▶ [WHAT THIS TASK INVOLVES]:
Below are the entries. Transcribe exactly the lines from the one with "Accessibility (169, 2483)" through the one with "[primary menu toggle] (38, 95)", ends included, and leave out all others.

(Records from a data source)
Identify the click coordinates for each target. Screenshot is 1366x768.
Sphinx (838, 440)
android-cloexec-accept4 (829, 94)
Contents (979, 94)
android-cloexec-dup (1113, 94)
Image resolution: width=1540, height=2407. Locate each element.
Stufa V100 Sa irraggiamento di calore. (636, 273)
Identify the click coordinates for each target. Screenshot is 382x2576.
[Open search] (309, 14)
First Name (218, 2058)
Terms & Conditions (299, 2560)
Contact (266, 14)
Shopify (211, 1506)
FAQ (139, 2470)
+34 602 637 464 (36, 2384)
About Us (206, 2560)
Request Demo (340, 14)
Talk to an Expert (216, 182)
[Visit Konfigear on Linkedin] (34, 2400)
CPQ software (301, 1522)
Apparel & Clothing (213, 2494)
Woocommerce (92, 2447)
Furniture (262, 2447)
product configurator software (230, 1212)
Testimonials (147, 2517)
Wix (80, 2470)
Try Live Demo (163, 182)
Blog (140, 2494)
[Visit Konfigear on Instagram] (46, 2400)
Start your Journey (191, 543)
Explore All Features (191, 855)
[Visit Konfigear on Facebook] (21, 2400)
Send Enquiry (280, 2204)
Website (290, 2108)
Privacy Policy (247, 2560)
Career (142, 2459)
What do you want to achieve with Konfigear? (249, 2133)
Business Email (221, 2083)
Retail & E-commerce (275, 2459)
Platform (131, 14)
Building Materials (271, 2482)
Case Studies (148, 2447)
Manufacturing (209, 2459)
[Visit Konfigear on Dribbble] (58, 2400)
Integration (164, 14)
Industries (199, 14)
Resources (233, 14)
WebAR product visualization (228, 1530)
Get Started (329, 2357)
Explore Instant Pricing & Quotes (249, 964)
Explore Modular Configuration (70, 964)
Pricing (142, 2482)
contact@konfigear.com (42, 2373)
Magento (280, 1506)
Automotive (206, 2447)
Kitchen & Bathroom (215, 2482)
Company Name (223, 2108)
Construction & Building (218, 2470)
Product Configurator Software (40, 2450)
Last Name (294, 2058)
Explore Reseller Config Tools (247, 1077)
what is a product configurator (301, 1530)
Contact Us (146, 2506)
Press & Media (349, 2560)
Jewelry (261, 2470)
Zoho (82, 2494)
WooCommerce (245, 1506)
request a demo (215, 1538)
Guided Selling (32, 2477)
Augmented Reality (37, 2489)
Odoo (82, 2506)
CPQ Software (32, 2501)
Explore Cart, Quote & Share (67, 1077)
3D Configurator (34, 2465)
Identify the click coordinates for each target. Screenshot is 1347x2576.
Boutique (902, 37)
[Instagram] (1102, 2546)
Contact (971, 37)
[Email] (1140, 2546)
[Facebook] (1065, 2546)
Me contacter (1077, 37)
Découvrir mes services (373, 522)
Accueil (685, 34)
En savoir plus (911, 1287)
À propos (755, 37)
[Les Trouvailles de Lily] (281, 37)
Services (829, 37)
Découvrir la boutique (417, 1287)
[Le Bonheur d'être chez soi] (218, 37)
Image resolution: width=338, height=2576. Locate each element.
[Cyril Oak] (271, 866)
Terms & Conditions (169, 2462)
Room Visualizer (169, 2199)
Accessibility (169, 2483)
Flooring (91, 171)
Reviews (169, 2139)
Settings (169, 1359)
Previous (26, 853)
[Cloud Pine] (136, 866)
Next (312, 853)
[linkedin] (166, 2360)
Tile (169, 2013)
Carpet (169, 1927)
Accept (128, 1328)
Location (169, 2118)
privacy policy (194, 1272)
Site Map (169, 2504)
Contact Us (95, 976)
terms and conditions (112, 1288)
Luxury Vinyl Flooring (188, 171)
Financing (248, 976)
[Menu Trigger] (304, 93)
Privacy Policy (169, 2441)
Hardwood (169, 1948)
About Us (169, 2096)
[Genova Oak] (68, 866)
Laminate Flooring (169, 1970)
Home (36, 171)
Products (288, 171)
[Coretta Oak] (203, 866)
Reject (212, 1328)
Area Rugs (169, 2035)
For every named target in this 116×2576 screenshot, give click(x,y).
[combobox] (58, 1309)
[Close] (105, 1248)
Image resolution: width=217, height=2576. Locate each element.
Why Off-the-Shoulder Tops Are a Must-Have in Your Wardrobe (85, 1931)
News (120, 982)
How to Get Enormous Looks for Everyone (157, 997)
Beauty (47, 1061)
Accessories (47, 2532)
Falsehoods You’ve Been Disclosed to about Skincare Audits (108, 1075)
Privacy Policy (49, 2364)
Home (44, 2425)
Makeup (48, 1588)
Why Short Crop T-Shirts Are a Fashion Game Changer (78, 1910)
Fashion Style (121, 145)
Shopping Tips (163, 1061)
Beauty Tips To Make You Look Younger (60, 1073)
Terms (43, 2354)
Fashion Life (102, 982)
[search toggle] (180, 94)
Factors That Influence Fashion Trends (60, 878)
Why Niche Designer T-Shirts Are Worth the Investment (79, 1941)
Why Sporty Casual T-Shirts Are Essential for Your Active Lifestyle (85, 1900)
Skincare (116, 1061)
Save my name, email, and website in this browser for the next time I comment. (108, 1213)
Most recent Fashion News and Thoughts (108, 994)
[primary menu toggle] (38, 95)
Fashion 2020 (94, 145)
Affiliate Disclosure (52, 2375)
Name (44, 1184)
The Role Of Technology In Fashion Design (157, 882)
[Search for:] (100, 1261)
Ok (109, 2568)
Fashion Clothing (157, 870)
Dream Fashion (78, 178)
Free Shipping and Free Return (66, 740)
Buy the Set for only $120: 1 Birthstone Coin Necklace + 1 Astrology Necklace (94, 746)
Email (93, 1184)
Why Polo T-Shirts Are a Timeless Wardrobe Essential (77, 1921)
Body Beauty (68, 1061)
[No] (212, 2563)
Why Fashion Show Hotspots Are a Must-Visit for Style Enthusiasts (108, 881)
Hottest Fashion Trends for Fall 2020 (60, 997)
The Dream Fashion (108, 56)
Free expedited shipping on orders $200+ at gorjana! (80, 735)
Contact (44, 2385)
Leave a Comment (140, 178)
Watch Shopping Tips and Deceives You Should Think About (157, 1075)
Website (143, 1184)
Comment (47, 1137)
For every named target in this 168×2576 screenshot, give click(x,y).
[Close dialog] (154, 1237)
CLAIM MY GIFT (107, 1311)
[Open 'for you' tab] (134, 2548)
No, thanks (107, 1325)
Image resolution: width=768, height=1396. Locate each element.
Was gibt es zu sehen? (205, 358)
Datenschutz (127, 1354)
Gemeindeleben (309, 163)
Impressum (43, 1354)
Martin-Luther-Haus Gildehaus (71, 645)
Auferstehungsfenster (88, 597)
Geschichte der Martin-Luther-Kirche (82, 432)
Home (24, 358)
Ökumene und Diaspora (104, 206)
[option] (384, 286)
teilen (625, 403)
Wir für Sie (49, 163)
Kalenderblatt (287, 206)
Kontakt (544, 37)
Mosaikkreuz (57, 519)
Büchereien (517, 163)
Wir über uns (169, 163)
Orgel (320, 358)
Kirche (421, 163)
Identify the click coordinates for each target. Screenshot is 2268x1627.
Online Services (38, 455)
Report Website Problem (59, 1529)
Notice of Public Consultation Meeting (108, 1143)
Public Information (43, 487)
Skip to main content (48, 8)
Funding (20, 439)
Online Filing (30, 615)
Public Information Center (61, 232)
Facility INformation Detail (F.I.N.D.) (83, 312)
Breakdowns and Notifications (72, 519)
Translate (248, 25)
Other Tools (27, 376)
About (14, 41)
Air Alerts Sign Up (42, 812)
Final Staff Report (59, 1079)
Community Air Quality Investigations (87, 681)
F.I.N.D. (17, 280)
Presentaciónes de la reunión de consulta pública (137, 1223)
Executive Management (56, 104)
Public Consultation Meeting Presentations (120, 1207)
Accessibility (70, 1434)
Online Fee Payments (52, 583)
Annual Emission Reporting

▶ [REPLY]:
Accessibility (169, 2483)
Flooring (91, 171)
Reviews (169, 2139)
Settings (169, 1359)
Previous (26, 853)
[Cloud Pine] (136, 866)
Next (312, 853)
[linkedin] (166, 2360)
Tile (169, 2013)
Carpet (169, 1927)
Accept (128, 1328)
Location (169, 2118)
privacy policy (194, 1272)
Site Map (169, 2504)
Contact Us (95, 976)
terms and conditions (112, 1288)
Luxury Vinyl Flooring (188, 171)
Financing (248, 976)
[Menu Trigger] (304, 93)
Privacy Policy (169, 2441)
Hardwood (169, 1948)
About Us (169, 2096)
[Genova Oak] (68, 866)
Laminate Flooring (169, 1970)
Home (36, 171)
Products (288, 171)
[Coretta Oak] (203, 866)
Reject (212, 1328)
Area Rugs (169, 2035)
For every named target in this 116×2576 screenshot, give click(x,y).
[combobox] (58, 1309)
[Close] (105, 1248)
Image resolution: width=217, height=2576. Locate each element.
Why Off-the-Shoulder Tops Are a Must-Have in Your Wardrobe (85, 1931)
News (120, 982)
How to Get Enormous Looks for Everyone (157, 997)
Beauty (47, 1061)
Accessories (47, 2532)
Falsehoods You’ve Been Disclosed to about Skincare Audits (108, 1075)
Privacy Policy (49, 2364)
Home (44, 2425)
Makeup (48, 1588)
Why Short Crop T-Shirts Are a Fashion Game Changer (78, 1910)
Fashion Style (121, 145)
Shopping Tips (163, 1061)
Beauty Tips To Make You Look Younger (60, 1073)
Terms (43, 2354)
Fashion Life (102, 982)
[search toggle] (180, 94)
Factors That Influence Fashion Trends (60, 878)
Why Niche Designer T-Shirts Are Worth the Investment (79, 1941)
Why Sporty Casual T-Shirts Are Essential for Your Active Lifestyle (85, 1900)
Skincare (116, 1061)
Save my name, email, and website in this browser for the next time I comment. (108, 1213)
Most recent Fashion News and Thoughts (108, 994)
[primary menu toggle] (38, 95)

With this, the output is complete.